> **WORK TASK**
The lines wanted run from the first one below through the one with "Nuttin, Guillaume (917, 336)". Return them exactly.

.....

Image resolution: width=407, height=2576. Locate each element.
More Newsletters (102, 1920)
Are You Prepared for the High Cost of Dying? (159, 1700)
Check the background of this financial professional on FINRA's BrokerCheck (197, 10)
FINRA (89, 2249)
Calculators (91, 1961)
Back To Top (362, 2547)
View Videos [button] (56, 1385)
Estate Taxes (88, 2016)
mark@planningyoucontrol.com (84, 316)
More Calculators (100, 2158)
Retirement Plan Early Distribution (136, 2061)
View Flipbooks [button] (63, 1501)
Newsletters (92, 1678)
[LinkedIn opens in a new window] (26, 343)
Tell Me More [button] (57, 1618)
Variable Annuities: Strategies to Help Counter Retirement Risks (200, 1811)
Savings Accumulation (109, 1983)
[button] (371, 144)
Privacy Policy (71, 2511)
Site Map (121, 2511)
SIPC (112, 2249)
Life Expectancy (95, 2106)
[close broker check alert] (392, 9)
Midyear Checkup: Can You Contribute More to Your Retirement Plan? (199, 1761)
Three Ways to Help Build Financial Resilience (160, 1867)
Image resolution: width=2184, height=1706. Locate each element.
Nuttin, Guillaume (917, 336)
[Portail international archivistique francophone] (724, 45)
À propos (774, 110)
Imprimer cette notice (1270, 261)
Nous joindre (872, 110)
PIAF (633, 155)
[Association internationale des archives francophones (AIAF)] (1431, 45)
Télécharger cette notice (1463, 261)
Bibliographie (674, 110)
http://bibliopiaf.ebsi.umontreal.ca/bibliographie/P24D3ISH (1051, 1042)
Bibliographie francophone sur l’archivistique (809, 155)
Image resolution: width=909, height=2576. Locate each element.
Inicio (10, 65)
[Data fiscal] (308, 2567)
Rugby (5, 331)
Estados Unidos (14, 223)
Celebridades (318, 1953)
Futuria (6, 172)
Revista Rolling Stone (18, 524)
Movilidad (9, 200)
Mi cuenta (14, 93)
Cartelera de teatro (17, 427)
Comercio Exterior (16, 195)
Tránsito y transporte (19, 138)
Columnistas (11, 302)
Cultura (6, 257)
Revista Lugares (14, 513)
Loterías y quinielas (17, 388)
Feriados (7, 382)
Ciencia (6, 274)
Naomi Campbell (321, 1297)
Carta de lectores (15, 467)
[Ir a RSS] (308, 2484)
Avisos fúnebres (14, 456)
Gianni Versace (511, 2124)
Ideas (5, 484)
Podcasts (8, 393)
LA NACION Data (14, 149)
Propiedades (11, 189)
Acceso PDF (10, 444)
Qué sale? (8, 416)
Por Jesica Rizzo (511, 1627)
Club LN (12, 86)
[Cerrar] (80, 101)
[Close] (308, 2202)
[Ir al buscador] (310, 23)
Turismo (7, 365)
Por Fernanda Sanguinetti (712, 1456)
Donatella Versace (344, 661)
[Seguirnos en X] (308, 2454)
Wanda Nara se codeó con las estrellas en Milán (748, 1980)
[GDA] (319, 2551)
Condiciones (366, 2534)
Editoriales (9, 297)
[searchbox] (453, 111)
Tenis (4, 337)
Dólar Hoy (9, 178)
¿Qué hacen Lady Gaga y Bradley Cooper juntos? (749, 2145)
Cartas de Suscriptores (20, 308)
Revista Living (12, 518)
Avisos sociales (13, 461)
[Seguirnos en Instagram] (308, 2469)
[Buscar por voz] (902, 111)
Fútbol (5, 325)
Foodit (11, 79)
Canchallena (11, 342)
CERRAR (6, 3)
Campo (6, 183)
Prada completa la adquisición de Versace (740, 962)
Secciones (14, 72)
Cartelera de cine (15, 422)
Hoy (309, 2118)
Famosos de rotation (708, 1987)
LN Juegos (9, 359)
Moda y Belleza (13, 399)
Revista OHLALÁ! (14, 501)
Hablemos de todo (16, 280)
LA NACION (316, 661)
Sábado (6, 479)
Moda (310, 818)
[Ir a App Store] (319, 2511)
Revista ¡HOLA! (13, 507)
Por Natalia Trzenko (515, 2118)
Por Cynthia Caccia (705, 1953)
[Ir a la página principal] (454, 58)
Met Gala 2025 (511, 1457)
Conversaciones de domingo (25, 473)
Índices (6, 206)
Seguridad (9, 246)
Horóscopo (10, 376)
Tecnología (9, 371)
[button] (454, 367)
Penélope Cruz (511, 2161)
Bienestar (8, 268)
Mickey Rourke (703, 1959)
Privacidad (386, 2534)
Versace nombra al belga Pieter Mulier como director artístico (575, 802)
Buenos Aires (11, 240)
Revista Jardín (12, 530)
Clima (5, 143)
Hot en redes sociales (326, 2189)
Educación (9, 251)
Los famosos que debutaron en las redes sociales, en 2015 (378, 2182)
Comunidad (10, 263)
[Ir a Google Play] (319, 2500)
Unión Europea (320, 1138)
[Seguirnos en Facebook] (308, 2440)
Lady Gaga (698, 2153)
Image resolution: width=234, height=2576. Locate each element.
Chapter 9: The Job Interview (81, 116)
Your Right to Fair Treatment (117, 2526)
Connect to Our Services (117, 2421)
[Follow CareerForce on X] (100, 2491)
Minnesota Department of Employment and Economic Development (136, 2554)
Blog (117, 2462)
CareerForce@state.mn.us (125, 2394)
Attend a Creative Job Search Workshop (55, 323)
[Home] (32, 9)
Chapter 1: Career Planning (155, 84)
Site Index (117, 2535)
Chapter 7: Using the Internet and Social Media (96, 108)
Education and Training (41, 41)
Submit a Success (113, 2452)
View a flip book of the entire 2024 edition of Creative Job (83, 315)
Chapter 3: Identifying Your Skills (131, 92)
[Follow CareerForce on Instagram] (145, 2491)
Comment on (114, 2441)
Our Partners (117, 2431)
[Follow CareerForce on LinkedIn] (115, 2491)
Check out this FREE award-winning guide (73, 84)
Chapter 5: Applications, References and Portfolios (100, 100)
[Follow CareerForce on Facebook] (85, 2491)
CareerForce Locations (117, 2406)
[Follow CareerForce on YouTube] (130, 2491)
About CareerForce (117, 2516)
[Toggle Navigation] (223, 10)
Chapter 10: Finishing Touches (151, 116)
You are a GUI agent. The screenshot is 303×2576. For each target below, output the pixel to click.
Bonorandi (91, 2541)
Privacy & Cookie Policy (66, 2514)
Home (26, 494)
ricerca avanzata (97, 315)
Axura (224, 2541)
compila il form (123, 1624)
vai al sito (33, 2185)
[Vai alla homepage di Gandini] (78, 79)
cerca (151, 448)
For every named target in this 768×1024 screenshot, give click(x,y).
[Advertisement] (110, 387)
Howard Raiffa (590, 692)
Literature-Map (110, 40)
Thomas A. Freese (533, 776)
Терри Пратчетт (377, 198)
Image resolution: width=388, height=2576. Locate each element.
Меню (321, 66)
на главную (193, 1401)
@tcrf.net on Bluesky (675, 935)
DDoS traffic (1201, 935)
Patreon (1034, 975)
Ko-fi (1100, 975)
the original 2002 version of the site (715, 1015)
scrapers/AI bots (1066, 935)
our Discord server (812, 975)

.....

> **SOLUTION**
Image resolution: width=407, height=2576. Locate each element.
More Newsletters (102, 1920)
Are You Prepared for the High Cost of Dying? (159, 1700)
Check the background of this financial professional on FINRA's BrokerCheck (197, 10)
FINRA (89, 2249)
Calculators (91, 1961)
Back To Top (362, 2547)
View Videos [button] (56, 1385)
Estate Taxes (88, 2016)
mark@planningyoucontrol.com (84, 316)
More Calculators (100, 2158)
Retirement Plan Early Distribution (136, 2061)
View Flipbooks [button] (63, 1501)
Newsletters (92, 1678)
[LinkedIn opens in a new window] (26, 343)
Tell Me More [button] (57, 1618)
Variable Annuities: Strategies to Help Counter Retirement Risks (200, 1811)
Savings Accumulation (109, 1983)
[button] (371, 144)
Privacy Policy (71, 2511)
Site Map (121, 2511)
SIPC (112, 2249)
Life Expectancy (95, 2106)
[close broker check alert] (392, 9)
Midyear Checkup: Can You Contribute More to Your Retirement Plan? (199, 1761)
Three Ways to Help Build Financial Resilience (160, 1867)
Image resolution: width=2184, height=1706. Locate each element.
Nuttin, Guillaume (917, 336)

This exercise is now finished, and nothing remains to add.